The House committee looking into the events of January 6, 2021, released a tonne of new information about the violent uprising in nine televised hearings over the course of more than four months, including hours of illuminating witness testimony, reams of documents, and communications of Donald Trump, updated timelines and movements, and reels of never-before-seen video footage of the day, including, in the panel’s likely final hearing Thursday, extraordinary videos of House Speaker Nancy P.

Donald Trump’s response to the committee
All of the information provided by the committee has been used to create a sober, almost prosecutorial case that portrays Donald Trump as the central figure, one who started and continued the uprising despite being aware from a number of sources and admitting in a number of forums that his claims of fraud regarding the 2020 election were untrue.
In reaction to the committee’s actions, Trump has maintained a constant criticism of the probe, reiterating the fraud allegations at the center of the problem while hurling a barrage of colorful insults at both the panel as a whole and specific members of it. However, Trump has seldom provided a direct response to any of the new evidence offered by the committee, declining to make any sort of public defense against certain claims made by the panel, and offering no new information of his own.

This week, the pattern repeated itself as the committee on Thursday took its most audacious action yet by summoning the former president in the waning seconds of what was supposed to be its final public session. Trump delivered a 14-page rebuttal on Friday morning, written to committee chairman Rep. Bennie Thompson, a Mississippi Democrat, following a more restrained reaction on Thursday evening in which he continued to criticize the probe and questioned the timing of the panel’s vote.
The lengthy report embodied everything that is Trump: it begins with a declaration in all caps (“THE PRESIDENTIAL ELECTION OF 2020 WAS RIGGED AND STOLEN”) before moving on to frequently repeated criticisms of congressional Democrats and the investigation’s focus, some of which are so well-known that both his supporters and opponents have grown numb to them.

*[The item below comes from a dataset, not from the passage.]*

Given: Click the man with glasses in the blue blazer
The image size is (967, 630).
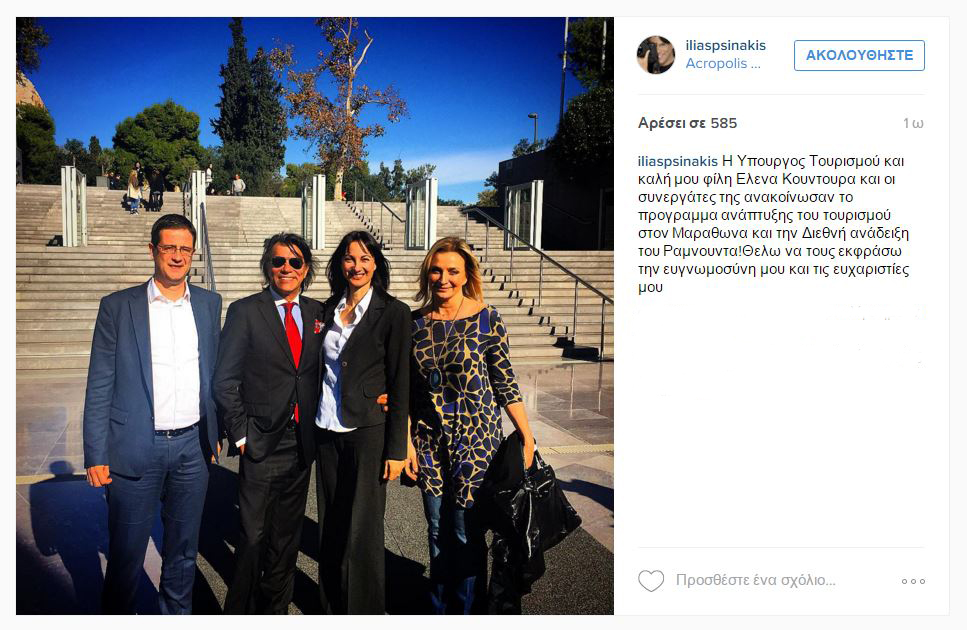Looking at the screenshot, I should [x=152, y=413].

This memo is being written to express our anger, disappointment, and complaint that you have not spent even a brief moment looking into the massive election fraud that occurred during the 2020 Presidential Election and has instead targeted only those who were, as concerned American citizens, protesting, despite the hundreds of millions of dollars spent on what many consider to be a witch hunt and charade, and despite strong and powerful requests.
Trump once more attacked Pelosi and Muriel Bowser, the mayor of Washington, D.C., for their conduct before to the protest.
The majority of the remaining pages of the document are pages of misinformation about the 2020 election that Trump repeatedly refutes and recycles, broken down by state. This is the kind of misinformation that the panel painstakingly dissected for hours, frequently using testimony from Trump’s closest advisers and allies.

You have not pursued the fraud’s perpetrators, but rather great American Patriots who questioned it as is their constitutional right, the note continued.
In order to brag about the size of the audience at the demonstration before to the march to the Capitol, he also uploaded images.
Despite being lengthy, the letter notably made no mention of whether or not Trump would agree to go before the committee and testify, which would have been the most direct route for him to address the allegations and data presented by the panel.

Though there is doubt regarding Trump’s participation because of his animosity toward the inquiry, his PAC on Friday sent out an email with a link to a Fox News piece that quoted an unnamed Trump ally who said that the former president “loves the idea of appearing” before the committee. According to the New York Times, Trump reportedly informed those close to him on Friday that he would consider the interview as long as it was broadcast live.
Members of the committee indicated a duty to subpoena Trump before the vote.
Rep. Liz Cheney, a Wyoming Republican and vice chairperson of the committee, stated during the hearing that “none of this is natural, appropriate, or lawful in our country.”